- EXCERPTED TEXT
************
Thanks again to anybody who has taken the time to post. I will share the Youtube link once finished and will include you guys in my credits. 

Much appreciated.

Jo.


----------



## Mal (Jan 1, 2016)

The "Cenotaph for Isaac Newton" surely deserves one of the most impressive funeral marches in existence, which might mean going later than you initially thought. Maybe not Haydn for this, I don't think he does "serious funereal grandeur" very well, he's too happy for that! (Though I stand to be corrected, I haven't delved into his operas or religious music...)

For "greatest serious funereal grandeur" Beethoven 7 has to be under consideration, but also Mahler 5:






French connection, Berlioz - Symphonie funèbre et triomphale:






Or maybe one the greatest requiem masses? Then you can go 18th century with Mozart:






Back to the 19th century, French connection, Fauré:






20th century, English connection, celebration of a "mighty hunter", Elgar Nimrod:






Not to forget, Richard Wagner - Götterdämmerung - Siegfried's Funeral March:

... only 5 videos allowed, easy to find...
************
- SUPPLIED RECORDS
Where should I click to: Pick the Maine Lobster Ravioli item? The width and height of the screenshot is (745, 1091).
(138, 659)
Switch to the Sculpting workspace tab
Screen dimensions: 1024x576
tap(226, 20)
************
- TASKS TO PERFORM
1 – In the forum thread on funeral music, which piece by Elgar is suggested?
2 – Please extend the forum thread on funeral music, picking up right after its last line.
The listing above plays no part in what comes next.

- SOLVED TASKS
1 – Nimrod.

2 –
----------



## Beet131 (Mar 24, 2018)

If it doesn't matter too much that the music is from later periods, you might consider some of these:

Brahms' Serenade No. 2, 1st Movement Allegro Moderato. It begins with ascending notes and is light and easy.

Prokofiev's Symphony No. 1 "Classical," 1st Movement Allegro. It's faster, bouncy and continues to build.

Elgar's "Nimrod" from his Enigma Variations. (As Mal also suggested). It has a solemn opening and a really big finish. Very majestic.


----------



## Pugg (Aug 8, 2014)

What and where would we be without the internet hey?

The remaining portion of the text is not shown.